One thing I’ve learned is very difficult as a standup is dealing with tragedy or hard luck in your act. If someone close to you dies or you go through a divorce or bankruptcy, it doesn’t matter how much time passes. If this is the first time someone’s heard of it, they want… maybe need… to offer sympathy.
Divorce is not so hard to handle on stage. Hell, Diane helped write half the divorce set. My new lady thinks it’s the strongest part of my set. And the audiences respond to those jokes more than some of the other material.
But death?
Recently, at the monthly show at Ft. Thomas, Kentucky’s Midway Cafe, comedian Mike Gunns hosted the end-of-show segment called “One for the Road,” where Gunns will free associate in whatever medicated haze he’s in that night until a comic or even a bar patron comes up to tell a joke. This time, we seemed to be trending toward dead baby jokes. (It’s as bad as you think, which made it a crowd hit.) To be different, I went up and nailed Gunns with a zinger, to which Gunns said, “I guess that was a joke about me. I’ll ask your mother next time I do her.”
Rude? It was supposed to be. Which prompted my next comment.
“My mother’s dead, you prick!”
“I know,” he said. “Explains why she didn’t move.”
Cheap shot? Yes, but I set it up for Gunns, and he knocked it down. The crowd laughed, which is what both of us were going for.
A woman came up to me shortly afterward and said, “I’m so sorry. You must be heartsick over what that nasty man said.”
“What nasty man?”
“That stoner up on the mic.”
“What did he say?”
“About your mother.”
“My mom died six years ago. He knew that.”
“Then why did he say that?”
“Have you noticed the dead baby jokes we’ve been telling since the last set ended?”
She wasn’t happy with me.
True, she needed to notice that virtually every comedian up there was dropping an F bomb. (‘Cept me, mainly because I was doing a PG-13 set I’d first trotted out the night before.) At the same time, I’ve noticed people go straight to mourner mode when they learn both my parents are gone. Never mind that I’ve been an orphan for four years now.
People also don’t seem to handle divorce well unless I’m at the mic and in my fedora. “Oh, that’s too bad.”
“Dude, I’m almost engaged, and Diane’s flying to Australia to see her new man. We’re soooo over it.”
I keep forgetting we didn’t tell anyone until January.
“Aren’t you moving a bit too fast?”
“Faster than what?”
“It was only a couple of months ago.”
“No, you found out a couple months ago. We found out back in September.”
“But… But…”
I just shrug. I haven’t got time to be miserable about my own hard knocks. Even if it’s for someone else’s benefit.
One guy who is really a master at this is Robert Schimmel. I first noticed Schimmel when he started talking about his heart attack in his set. Since that time, he’s amped it up a notch. Some friends of mine went to see Schimmel at the Dayton Funnybone recently. Schimmel now does a slide show…
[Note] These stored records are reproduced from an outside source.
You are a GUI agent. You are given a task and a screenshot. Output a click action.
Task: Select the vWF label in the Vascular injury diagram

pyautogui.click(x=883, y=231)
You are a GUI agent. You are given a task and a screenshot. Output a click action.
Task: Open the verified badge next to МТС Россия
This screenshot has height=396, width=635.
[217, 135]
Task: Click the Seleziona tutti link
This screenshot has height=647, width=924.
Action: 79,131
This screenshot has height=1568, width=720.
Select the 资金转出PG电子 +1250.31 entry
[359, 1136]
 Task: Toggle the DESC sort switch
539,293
About his cancer (“Here I am at my next-to-last chemo treatment. I’m down to 145 pounds, almost my target weight.”*) and the death of his son, also from cancer. You’d think the audience would be staring slack-jawed at him but no. Schimmel talked about taking his son out of hospice (“What’s going to happen to him out there that’s not going to happen here?”) and letting him drive his car through the desert. As his son hit every cactus and every rut, enjoying the only time in his life he would drive a car, Schimmel says, “I kept thinking ‘Why didn’t I rent a car for this?”
I wouldn’t wish Robert Schimmel’s woes on anyone, but this is his way of dealing with it.
The lesson here is don’t be afraid to laugh at tragedy. Humor will rob it of its power faster than anything.
*Paraphrasing, though I hope he does this on HBO soon.